この秋に見た、先の読めないハラハラさせられる個性的な日米の3本を紹介したい。面白い人にはメチャ面白いが、一方で拒否反応を起こす観客も多いと思われる作品だ。
まずアメリカ映画の「クワイエット・プレイス」。
SF設定のニューホラーサスペンスと言えばいいだろうか。時と場所は近未来のアメリカの中西部だろうか、あたりには人がほとんどいなくなったところに、小さな子を持つ中年の夫婦が住んでいる。
冒頭で直ぐに分かるが、人が声を出したとたんに宇宙からの異生物が襲い掛かり死に至らしめられる。そう、この映画のクリーチャーは人の声に敏感に反応するのだ。
この映画はその家族がいかに声を出さずに息を潜めて生活しその異生物と闘い生き延びようとするかを描く異色の作品だ。映画の感想は、面白い、面白い、面白い!と同時に、キライ、キライ、キライ!という矛盾したものである。
映画の「強度」と言うか、つまり映画のリアルさ、役者の恐怖の演技は半端ないし、こんなホラー映画でも「親子の心の交流」というのもちゃんと入っていて魅せるのだ。脱帽せざるを得ない。
一方、女子供、赤ちゃんまでを苛め抜く映画なのだ(正確に言うと危害が及ぼうとする)。
ネバばれを書くと、この夫婦の母親は妊婦さんなのだ。私はどうもこの手の映画はイヤだなあ。心臓に悪かった。でも面白い。蛇足を書くと、監督とこの映画の母親役の女優さんはご夫婦だ(だから、過酷な役をやらせることが出来るのか)。
次は日本映画「愛しのアイリーン」。
田舎に住む中年独身男がフィリピンに行きお見合いをして少女のような嫁を日本に連れてくる。男はカラオケ店に勤め、実家は母親が暮らしている。この母親が強烈である。猟銃を持ち出してきて「外国人の嫁は取らせない!」と叫んだりする。二人の愛の交わりをふすまに穴を開けて覗こうとする。
強烈なのはこの母親だけでなく、この地に暮らす人の多くが少し変だ。旦那が刑務所に入っていて誰とでも性行為を持つ綺麗な女性もいれば、主人公の自慰行為を見て「人さまの秘め事を見てしまいました」とわざわざお詫びにくるカマトトの(?)若い女性もいる。
最初は違和感があるものの、これは人間喜劇かと思って見ると面白くなる。特にラスト、雪の降りしきる中、信州の「姨捨伝説」を踏まえた、フィリピン嫁と母親のある行為の描写は見ごたえがあり、引きつけられる。撮影も演技もいい。監督はここを映画でやりたかったのだと思う。

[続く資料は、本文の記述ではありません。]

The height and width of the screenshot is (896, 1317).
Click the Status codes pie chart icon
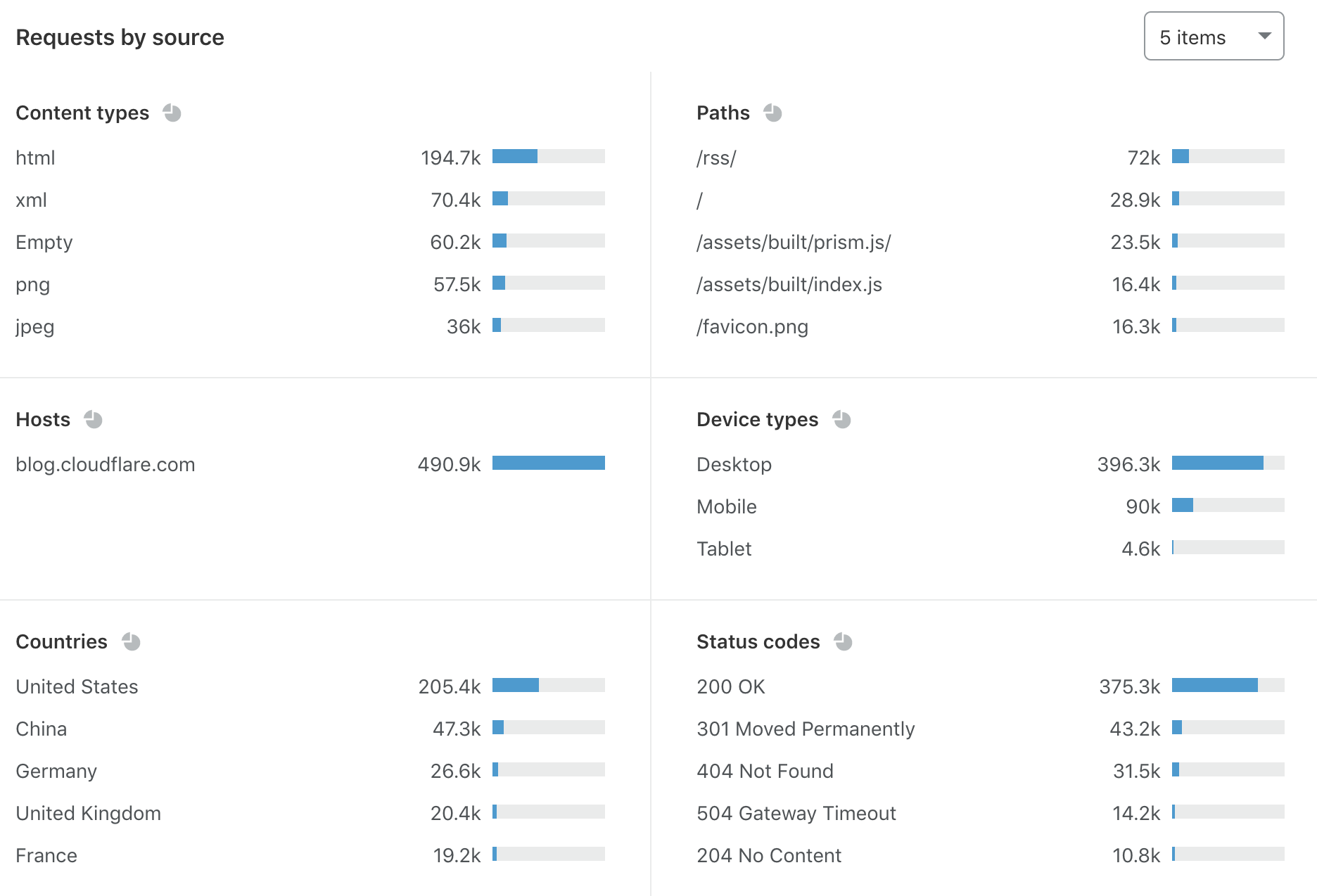[844, 642]
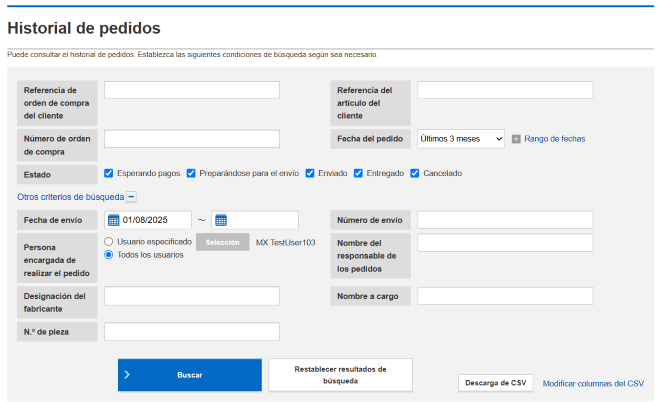The width and height of the screenshot is (660, 402).
Task: Focus the Número de orden de compra field
Action: [192, 139]
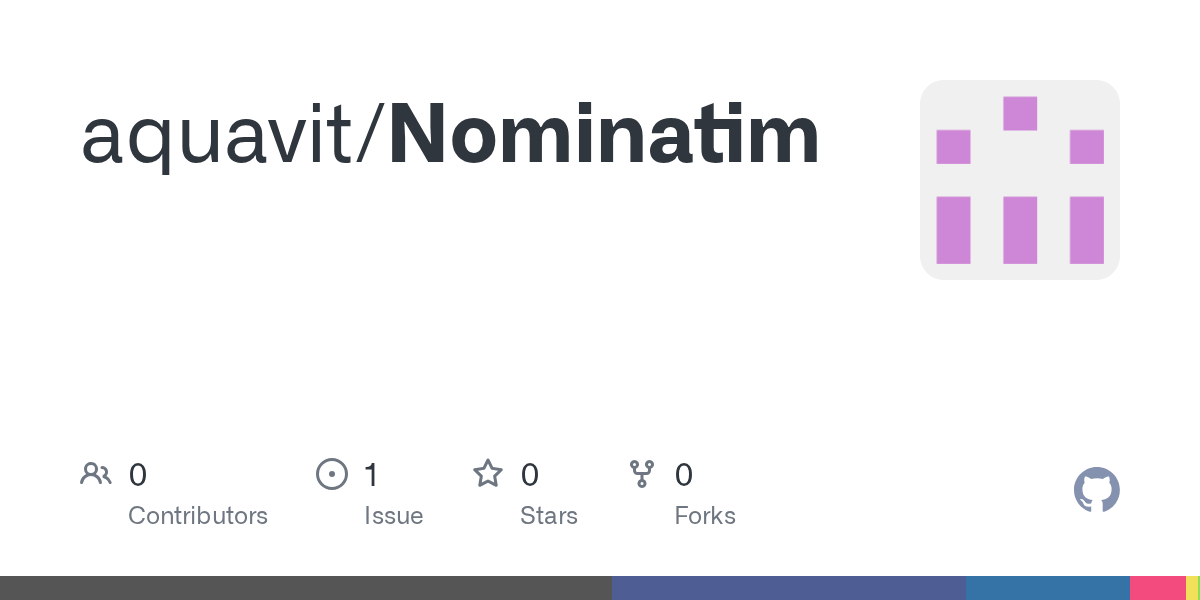Click the Forks branch icon

[x=642, y=474]
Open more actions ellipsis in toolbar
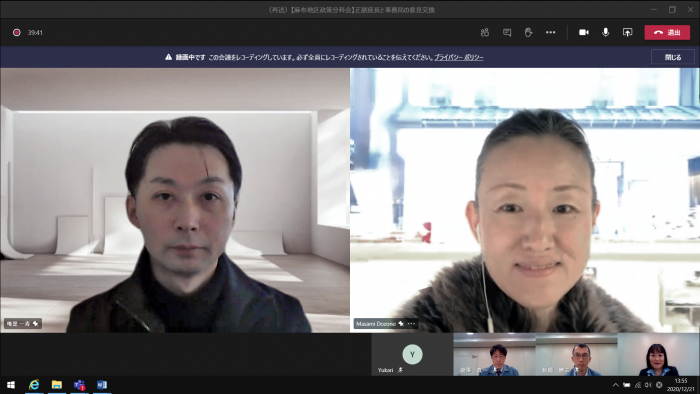The image size is (700, 394). (550, 32)
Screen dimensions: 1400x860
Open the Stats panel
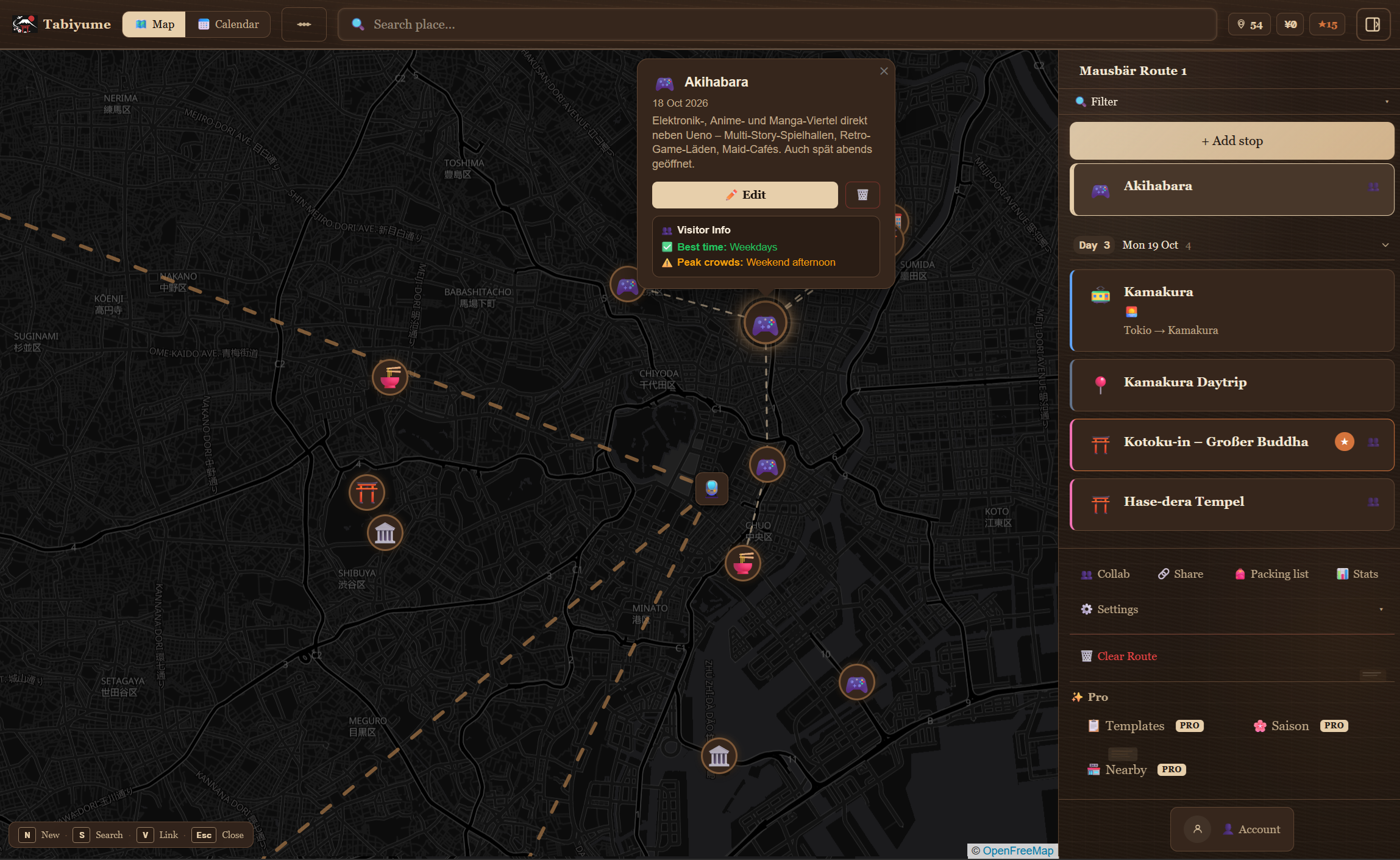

正直言うと、大好きな作品ではなく、私の信頼する映画仲間も大きく賛否が分かれている。そこが面白い。それくらい、映画にパワーがある。
最近日本映画は「キラキラ映画」、すなわち高校生の恋愛を描く映画ばっかりであるが、この映画は生なドロドロした日本人(プラス フィリピン人)を描かんとする点で志は高い。
さて、3本目はまたアメリカ映画の「アンダー・ザ・シルバーレイク」。
ハリウッドに住む無職兄ちゃんが同じマンションに住む若い女と親しくなった後、突然その女が失踪する。大物映画プロデューサーも殺され、これは何か関係があると調査を始める。
70代風のテイストがあり、音楽がひっきりなしに流れアニメも登場する。アメリカンカルチャーがごっちゃに出てくる。アンちゃんが双眼鏡を使って他人を盗み見るところはヒッチコックの「裏窓」みたいな感じがあったり、迷宮に迷うところはデビッド・リンチみたいな感じがあったりする。昨年の「ラ・ラ・ランド」で出てきた、ハリウッドの市街地を見下ろす場所も登場する。
ラスト近くは新興宗教が出てくる。その新興宗教が言っていることも一理ある、と思ったりする。
そんな何か変な映画だ。主役の背の高い細長いアンちゃんは、アンドリュー・ガーフリードという「ハクソ―・リッジ」や「沈黙 サイレンス」に出ていた俳優だが好演。失踪する女は何とプレスリーの孫娘との事。